Oui, de nuit et de jour ! Hélas ! quand l’astre tout puissant est rendu de fatigue ; quand sur les arbres, parmi les herbes hautes, dans les maisons heureuses, tous les êtres vivants s’abandonnent au repos ; quand la nature est calme et murmurante ; quand la voluptueuse lassitude détend les membres ; quand le sommeil promène par les artères ses douces caresses ; quand le souffle égal d’une paisible respiration s’échappe de toutes les poitrines : quand tout se renouvelle…

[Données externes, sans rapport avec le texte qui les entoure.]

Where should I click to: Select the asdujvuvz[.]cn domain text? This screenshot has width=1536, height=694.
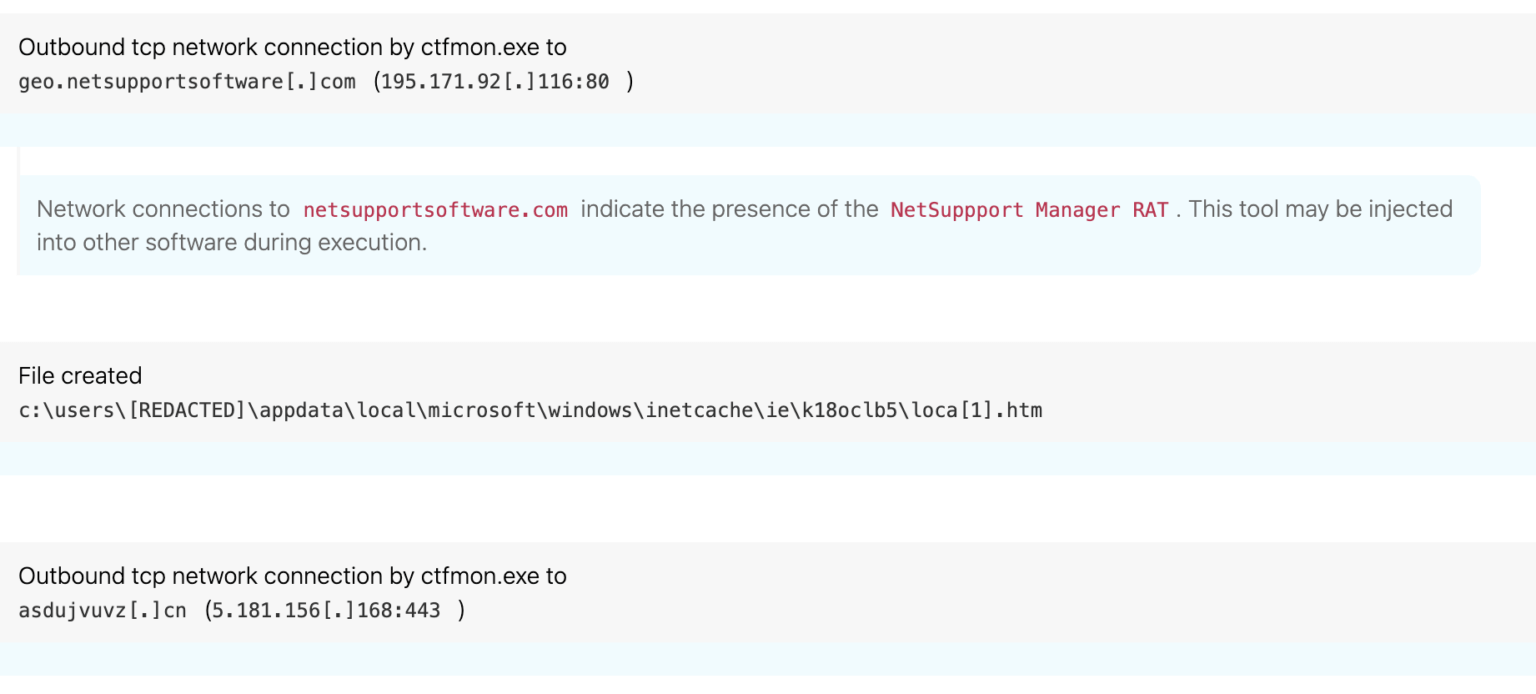point(102,610)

C’est alors que l’ouvrier piémontais doit vieillir, se détruire, s’épuiser, s’user, sécher à la corvée ! Trois nuits sur six, il lui faut reprendre la tâche au moment où il espérait la quitter ; il lui faut s’affaisser sur elle avec l’estomac vide jusqu’à ce que son cœur se soulève de dégoût, jusqu’à ce qu’il en soit exténué, jusqu’à ce 458 qu’il en rêve, jusqu’à ce qu’il en devienne fou, jusqu’à ce que la tristesse s’empare de son âme au point de ne plus lui permettre de ressentir la virginité d’une impression quelconque. Et s’il ne le fait pas, c’est le renvoi de l’atelier, la suppression du salaire et du pain, la mort…… Le Droit du patron va jusque-là !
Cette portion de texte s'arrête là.